The news has stunned us all this morning: Michelle’s Chocolatiers, Ice Cream and Tea Room has been closed by the IRS.  An icon of downtown Colorado Springs for more than fifty years, the restaurant was once featured in a LIFE magazine feature spread.  The children are shown in early sixties Technicolor, wearing cowboy boots and hats, eating ice cream at the green table, and the father–swarthy and handsome–puts the cherry at the top of a giant sundae. 

It is no secret to readers of this blog (or my novels!) that I am in love with restaurants.  I love the business in all its incarnations–kitchens and knives, acres of stainless steel and the smell of industrial dishwasher soap.   It’s not some distant fairy tale longing, either; I fell in love with the business at the age of sixteen and spent, all told, more than 15 years in various restaurants in many jobs, from dishwasher to server to cook to bartender.   The place it began was Michelle’s, a magical little restaurant and ice cream parlor in Colorado Springs.                

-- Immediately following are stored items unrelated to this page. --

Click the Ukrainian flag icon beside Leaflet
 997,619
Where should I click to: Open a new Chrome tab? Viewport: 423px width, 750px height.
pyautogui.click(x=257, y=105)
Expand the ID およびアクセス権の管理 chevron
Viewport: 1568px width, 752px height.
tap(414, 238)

There was always something vaguely European about the place.  The elegant chocolates, handmade and meticulously displayed behind glass counters.  The menu with its Monte Cristo sandwich (well, it sounded European to me as a girl) and the Greek salad.  It was the first place I tasted feta cheese, and to be honest, I had no idea it was goat cheese until years later.  You could order a demitasse, though hardly anyone ever did.   When my friend Sonia took me to Angelina’s, a chocolatier nearby the Louvre, the baroque decorations and slightly faded glamor reminded me instantly of Michelle’s.

Ah, Michelle’s.

When I worked there, the uniforms were the ultimate.  Oh, baby.  Black nylon, short, with a white frill to tuck in at the neckline and a white nylon apron over it.  We wore them tight, as we were teenagers and perfect, and as this was before the end-pantyhose revolution, stockings were required.  Everything swished in those uniforms, legs against legs and skirt and apron against waist and hair, once it was let down at the end of a shift, swishing against the nylon back.  I loved them.  They made me feel grown-up and sexy. 

And we wore a hat.  It was the most beautiful hat I have ever seen, red or blue velvet caps, with gold braid around the edges.  I had medieval hair in those days, a blonde tumble to my hips, and I knew when I put on that hat, hair tucked up beneath it, that I was Juliet and beautiful.  (I so wish I had one now–when I left, years later, I wanted to take one with me, but honesty won out.  I wonder if any have survived?)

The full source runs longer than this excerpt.